In delivering the court's decision, Judge Goodrich stressed the purely judicial function of the court.
"We do not make the laws; we merely interpret them. We cannot change them...We are not the Supreme Court," he said. "This is a principle the courts must always bear in mind."
The second of the Ames semifinals will be held tomorrow night at 8 p.m. in the Langdell Courtroom between the Casner Equity Club and the Scott Club. Judge Harrie B. Chase of the United States Court of Appeals for the Second Circuit will preside. The case will deal with the Federal wagering tax.
Stephen Crasnov, the appellant in last night's case, is an ex-communist alien who migrated to this country from Rumania in 1921, and lived here until he returned home in 1950 to visit members of his family.
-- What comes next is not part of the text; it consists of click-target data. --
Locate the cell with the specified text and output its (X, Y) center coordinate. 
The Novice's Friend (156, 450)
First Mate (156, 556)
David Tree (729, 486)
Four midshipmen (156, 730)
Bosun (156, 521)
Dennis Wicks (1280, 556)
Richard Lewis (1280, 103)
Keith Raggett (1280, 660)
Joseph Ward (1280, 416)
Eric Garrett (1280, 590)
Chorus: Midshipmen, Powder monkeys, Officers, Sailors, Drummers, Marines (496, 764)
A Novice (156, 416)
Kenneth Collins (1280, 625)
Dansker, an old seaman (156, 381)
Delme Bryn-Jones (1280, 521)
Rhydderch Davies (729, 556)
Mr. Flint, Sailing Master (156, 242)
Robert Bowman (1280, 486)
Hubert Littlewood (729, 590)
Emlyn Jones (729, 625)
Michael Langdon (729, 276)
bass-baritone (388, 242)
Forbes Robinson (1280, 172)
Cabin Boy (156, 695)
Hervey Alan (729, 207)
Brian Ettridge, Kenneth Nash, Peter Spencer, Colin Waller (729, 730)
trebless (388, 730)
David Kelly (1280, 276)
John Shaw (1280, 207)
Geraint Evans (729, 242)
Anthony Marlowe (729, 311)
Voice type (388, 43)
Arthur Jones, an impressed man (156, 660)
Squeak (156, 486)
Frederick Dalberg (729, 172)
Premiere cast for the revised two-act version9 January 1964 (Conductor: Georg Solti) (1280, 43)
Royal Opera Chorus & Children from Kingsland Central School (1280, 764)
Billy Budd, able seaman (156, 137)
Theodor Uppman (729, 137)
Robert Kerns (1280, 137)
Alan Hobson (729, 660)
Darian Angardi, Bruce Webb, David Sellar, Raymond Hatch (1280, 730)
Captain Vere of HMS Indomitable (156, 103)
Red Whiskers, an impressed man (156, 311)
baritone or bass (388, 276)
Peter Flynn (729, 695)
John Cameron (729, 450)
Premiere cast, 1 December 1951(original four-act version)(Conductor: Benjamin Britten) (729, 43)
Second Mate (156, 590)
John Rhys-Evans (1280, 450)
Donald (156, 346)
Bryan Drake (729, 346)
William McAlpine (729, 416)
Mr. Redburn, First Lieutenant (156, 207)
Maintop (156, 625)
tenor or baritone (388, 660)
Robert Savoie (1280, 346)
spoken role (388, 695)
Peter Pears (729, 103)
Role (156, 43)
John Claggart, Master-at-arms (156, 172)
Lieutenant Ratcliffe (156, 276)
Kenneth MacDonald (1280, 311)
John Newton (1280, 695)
Upon his return to the United States he was refused admittance and his re-entry permit was cancelled by the Attorney General.
All requests for a hearing have been denied.
Exclusion Principle
Casner Law's speakers, Robert L. H. Hammerman 3L, and Murray Drabkin 3L, based their arguments on the right of the Attorney General to exclude on alien at his own discretion other as "undesirable," or as a "security risk." Hammerman mentioned that this principle had been upheld by the Supreme Court.
Marcus Aaron 3L, and Richard J. Graving 3L, claimed unreasonable detention in Crasnov's case in their argument for Cardozo Club.
"There is no Constitutional authority for dental of a hearing to a resident alien," Aaron claimed.
The minimal rights of due process of law should be observed in any case, he pointed out.